BRIEF -> Could you give back exactly the lines below from the one with "Where should I click to: Select" through the one with "You are a computer-use", without a single picture?

INPUT DATA ->
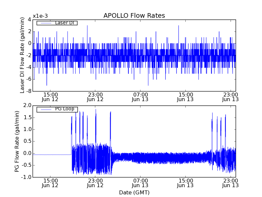
Task: Click 15:00 Jun 13 tick on bottom chart
Action: (x=186, y=183)
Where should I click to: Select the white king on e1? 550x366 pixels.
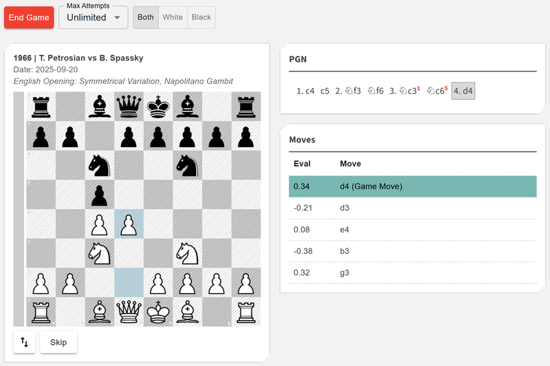pos(158,312)
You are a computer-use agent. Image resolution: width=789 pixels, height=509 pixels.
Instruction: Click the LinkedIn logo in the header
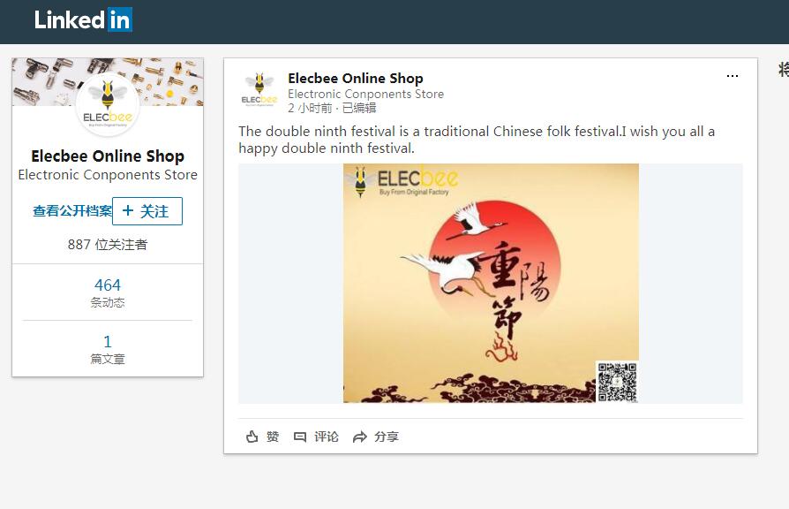pyautogui.click(x=83, y=19)
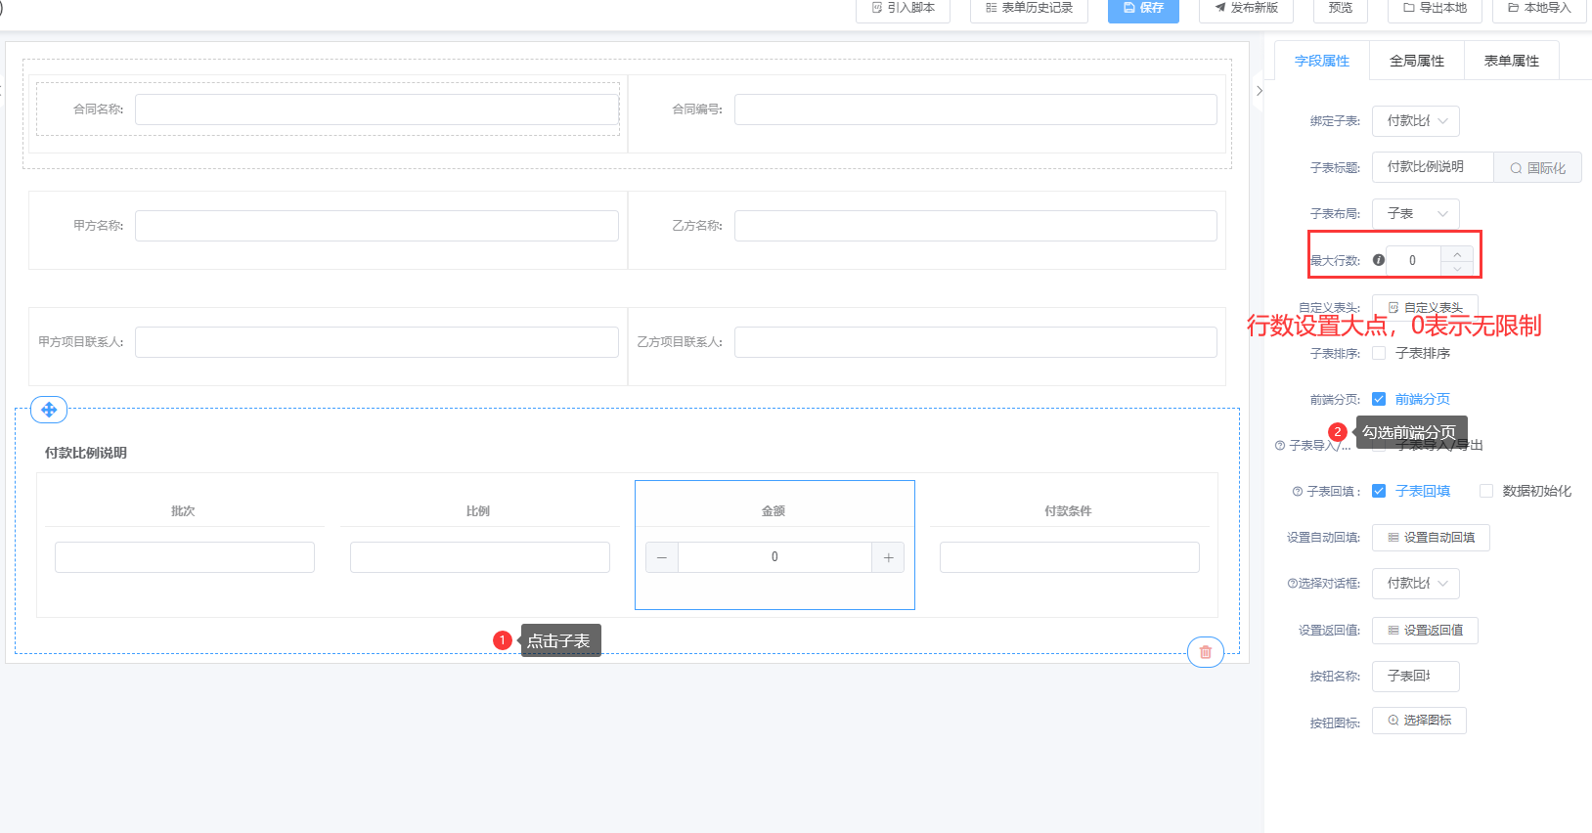Image resolution: width=1592 pixels, height=833 pixels.
Task: Enable the 数据初始化 checkbox
Action: click(x=1486, y=491)
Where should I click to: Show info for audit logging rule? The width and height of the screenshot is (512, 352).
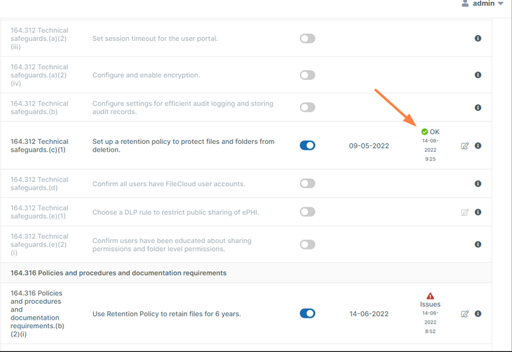[x=478, y=108]
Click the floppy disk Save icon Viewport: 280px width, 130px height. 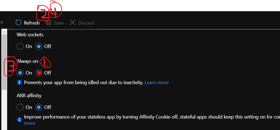point(48,23)
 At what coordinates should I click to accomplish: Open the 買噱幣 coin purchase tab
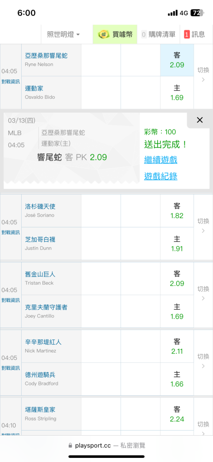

RESPONSE TO THIS EXERCISE ->
Where should I click to: Select the white king on e1? 550x366 pixels.
pos(158,312)
You are a computer-use agent. Image resolution: width=789 pixels, height=509 pixels.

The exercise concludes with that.